No entanto para o cargo de Fiscal de Tributos não menciona explicitamente, (como requer a lei das licitações), a necessidade de que o bacharel em direito tenha registro na Ordem dos Advogados. Dando margem ao entendimento de que este requisito não seja necessário. O entendimento de que tal necessidade não tem fundamento advém da leitura dos artigos 9º, 11º, 27º e 28º do estatuto dos advogados.
O interprete do edital acerta ao entender que os candidatos ao cargo de fiscal de tributos tenham Curso Superior em Economia, Ciências Contábeis, Administração ou Engenharia com registro nos respectivos Conselhos de Classe, pois estes bacharéis estão automaticamente vinculados a eles ao concluírem seus cursos.
Mas erra ao entender que o bacharel em direito está vinculado ao Conselho Regional dos Advogados.
A Ordem dos Advogados do Brasil não é uma entidade que represente aos bacharéis em direito. A Ordem dos Advogados não é um conselho de classe dos bacharéis em direito.
O edital requer apenas que o candidato tenha curso superior em direito, mas não requer que seja advogado e nem poderia.
Se o edital publicasse clara e inequivocamente que o candidato tivesse registro na Ordem dos Advogados, estaria ele em franco confronto com a LEI No 8.906, DE 04 DE JULHO DE 1994 que em seus artigos 27 e 28 determinam que as funções de Advogado e Fiscal de Tributos são absolutamente incompatíveis e não podem coexistir.
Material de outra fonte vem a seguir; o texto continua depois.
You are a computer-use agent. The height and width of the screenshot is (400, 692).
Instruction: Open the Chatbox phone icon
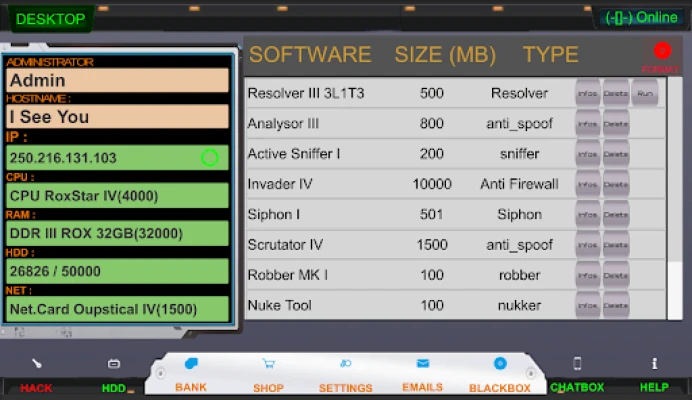(x=577, y=364)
Parece claro que se a lei que regulamenta hegemonicamente as atividades dos advogados impede que o advogado exerça a função de Fiscal de Tributos, não seria constitucional se o edital legislasse de modo contrário, exigindo que o fiscal de tributos fosse advogado.
E de fato o edital não exige que o candidato tenha registro na ordem dos advogados. De outro modo o edital teria sido tão explícito quanto o foi ao exigir literalmente que o Procurador Municipal e o Técnico Legislativo tenham o mencionado registro na Ordem dos Advogados.
A lei das licitações exige que o edital seja claro e não tenha cláusulas ambíguas.
No meu entendimento o edital está absolutamente correto e claro. Errado está o agente público que faz uma interpretação subjetiva onde nada precisa ser interpretado. Se o edital não faz menção explícita e literal à necessidade de que o bacharel em direito tenha registro na Ordem dos Advogados para concorrer ao cargo de fiscal, não compete ao agente público interpretar que sim.
A lei 8.666 é clara ao não permitir que o agente público submeta seus julgamentos a critérios íntimos, vagos e subjetivos, especialmente quando estes afrontem disposições legais preestabelecidas.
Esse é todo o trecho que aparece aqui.